In an undated statement on the VerticalScope site the company said it has made changes to its security arrangements due to the leak. These include minimum password rules, warnings to users to no use the same password as on other sites and forcing users to change passwords more frequently.
“We recently became aware of potential risks to community accounts (username, userid, encrypted password and email address) on many Forum online communities, including some owned and operated by VerticalScope,” the company said.
Leakedsource.com, said more than 40 million of the found records used an MD5 hash generator with some salting. Some of the most commonly found passwords in the data dump was 123456, password, 111111 and letmein.
Jason Hart, CTO of data protection at Gemalto, told SCMagazine.com in an email that improving password security is not enough.

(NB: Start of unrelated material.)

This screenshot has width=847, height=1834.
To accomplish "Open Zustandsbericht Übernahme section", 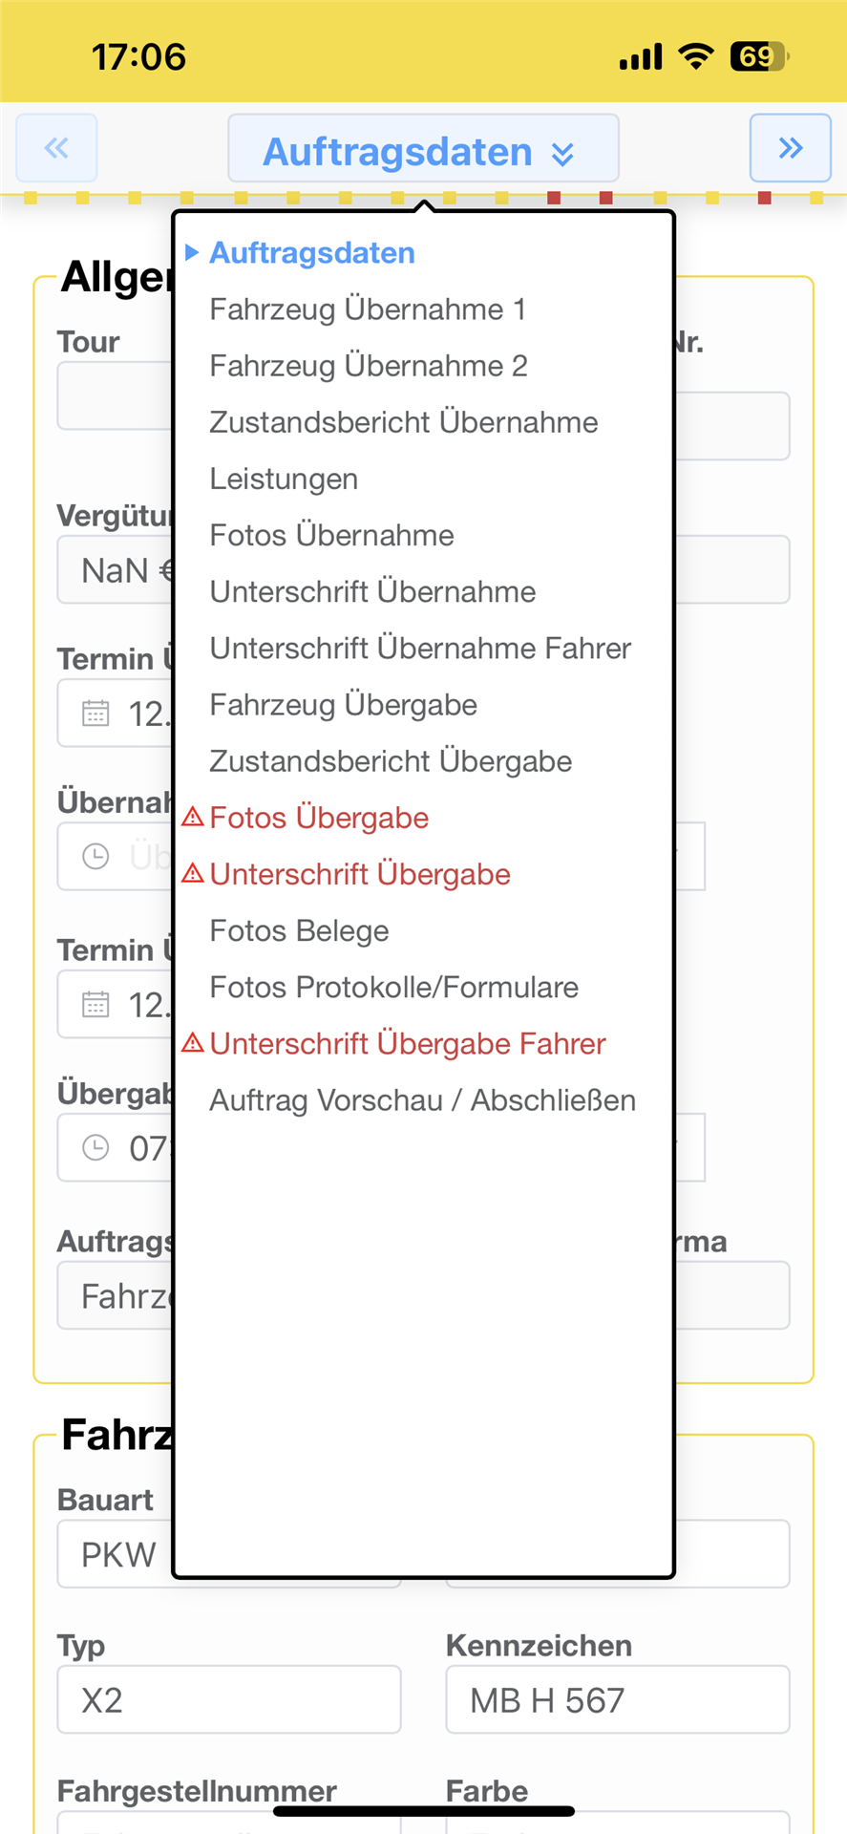I will coord(403,422).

“Consumers need to demand, and businesses need to provide, additional security beyond the password such as multi-factor authentication. Given the current security climate, all online companies should have multi-factor authentication activated by default for all online accounts,” he said.
Giving website visitors more information regarding exactly what level of security is being used to protect their information was suggested by Amit Ashbel, cyber security evangelist at Checkmarx.
“Following the basic OWASP top 10 guidelines would have prevented a lot of headaches for both users and VerticalScope by making sure that the stolen data has much less value.Maybe its time that websites are forced to indicate what security standards they follow to protect their user's data,” he said.